When we are young, we have people in our lives that help to mold us.  They help us develop the strength, wisdom, and knowledge we need to survive in this world.  Yet many of us forget what we learned and focus on what is unimportant, such as how we look on the outside.

The results are in the end you are going to end up feeling emotionally drained and unable to live a productive life.

Everyone is on this earth here for a reason.  We need to pass on what we have learned along to others.

It is selfish and pure laziness to pity ourselves because you may not have that model figure.  You must learn to accept and love yourself.  You are not alone; many people feel unhappy with themselves.

Listen to what your heart is telling you.  Your heart will never lie to you because it only tells the truth.

You must have the courage to ask your heart why you refuse to love yourself the way you are.  Usually, when we are unhappy with ourselves, it is because we are embarrassed about whatever we are trying to hide.

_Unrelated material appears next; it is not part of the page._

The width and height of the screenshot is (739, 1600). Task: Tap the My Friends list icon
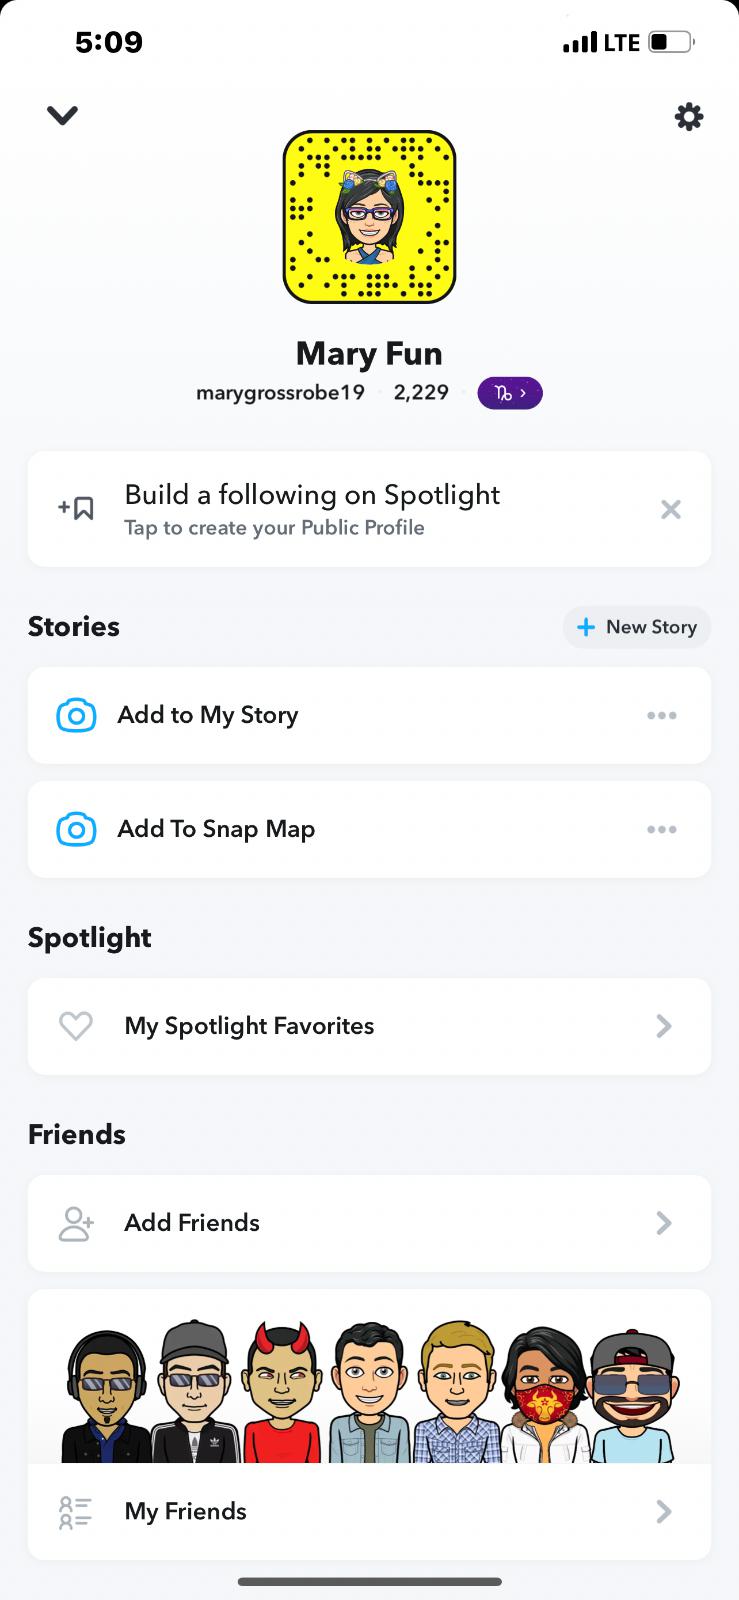point(76,1512)
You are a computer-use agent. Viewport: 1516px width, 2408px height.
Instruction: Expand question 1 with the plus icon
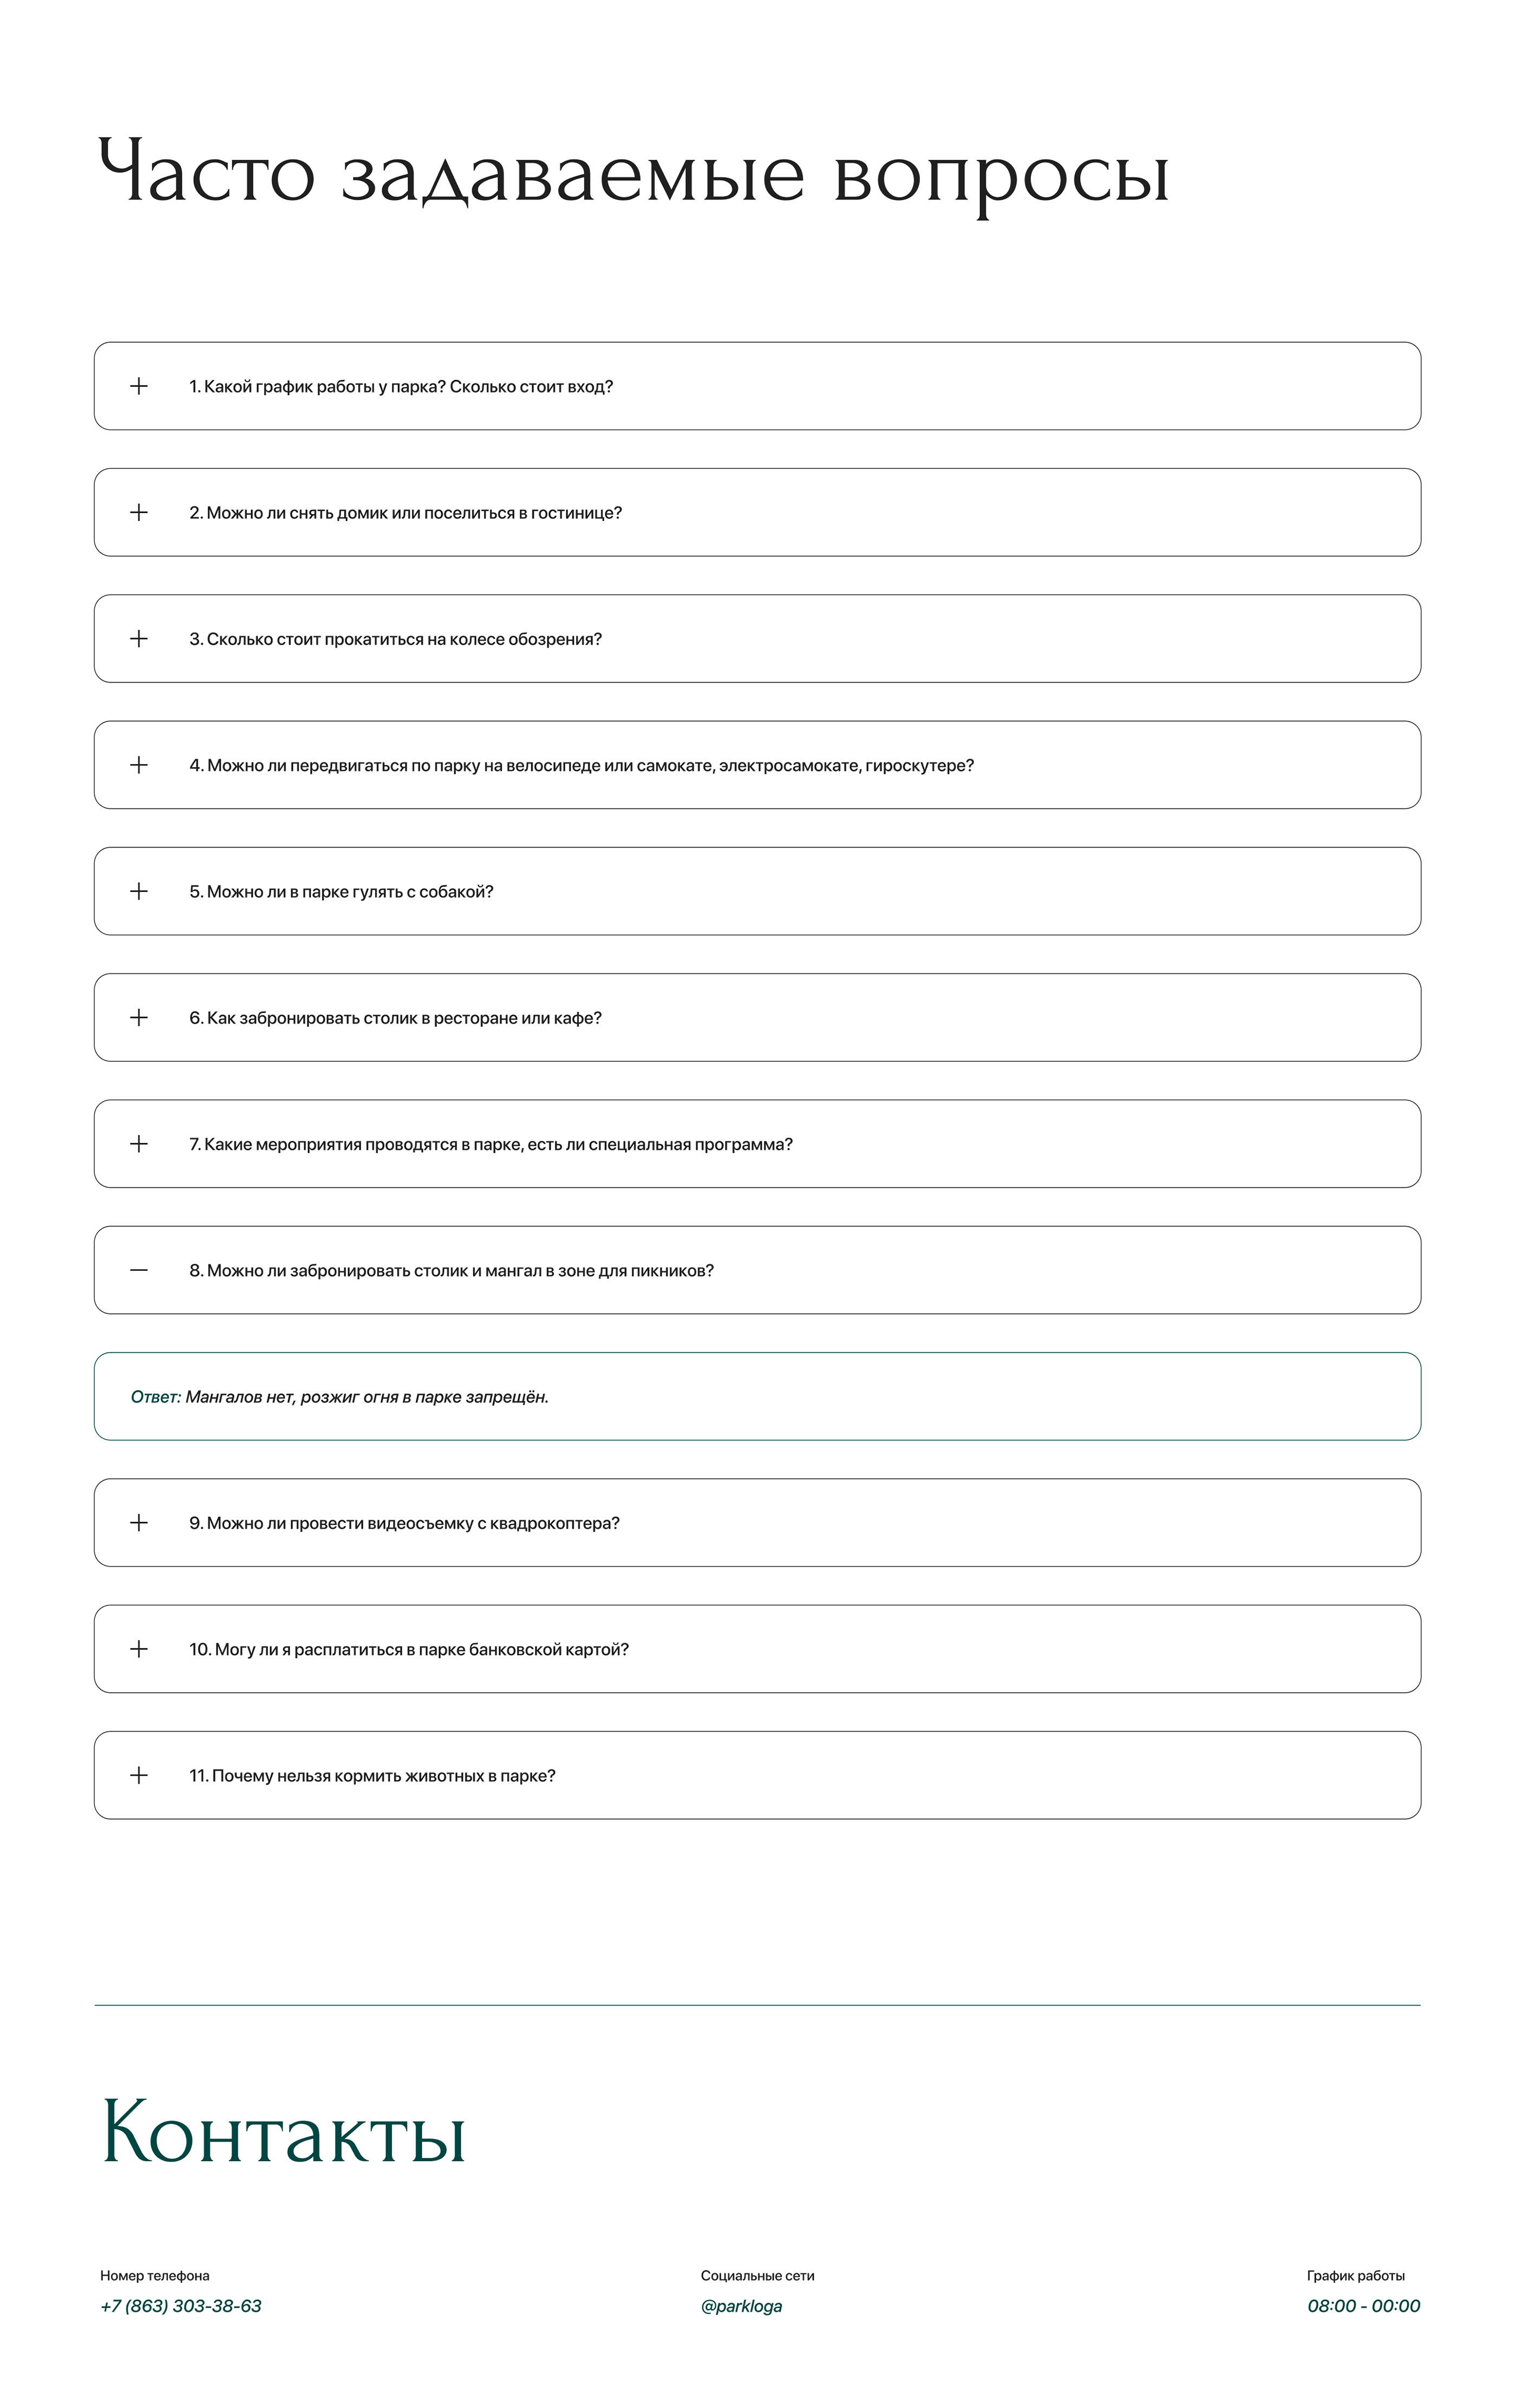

Your body is not something you should be ashamed of having.  You need to help yourself by accepting yourself and loving yourself for who you are.  This is the first step in order to heal yourself and feel good about you.  Ask yourself the question, “What level of self-approval you have I reached on a day-to-day basis?”  I have listed seven steps to help you learn to love and accept yourself.

7 Steps to Help You Learn to Love and Accept Yourself

1-     Accept yourself for who you are and learn to love yourself for whom you are a person

2-     Understand yourself mentally, physically and spiritually

3-     Learn to control your mind, body, and emotions

4-     Strengthen your inner self and make it apparent to others

5-     Begin changing what you do not like about yourself

6-     Notice the change in your self-esteem and self-confidence

7-     Have a tremendous amount of pride in yourself

People realize that to change and strengthen themselves they must accept themselves and learn how to live with themselves in a productive manner.  You need to look at life in a positive way.  You need to say to yourself, “OK, I’m not happy with the person, I have become.

I need to change and this is what I am going to do about it.”  Stop being lackadaisical.  This is the first step to healing and strengthening our souls and self-esteem.  Be proud of who you are.  Be thankful each morning that you can wake up and feel the warmth of the sun and the beauty that surrounds us all.

Love yourself, be good to yourself, and treat yourself good.  The more you love yourself, the more you will be able to give love to others and the more others will want to be around you and give back to you.  Loving yourself will help the lives of others around you, as well as your own life.

Remember, everyone in this life has something.  No one is perfect.  Accept who you are, love yourself, use your strengths to make yourself a better person and then use those strengths to help others.  And most important focus on the positive things in your life.  Negativity will destroy you. Positivity will bring you to new levels in life.  A positive journey awaits us all.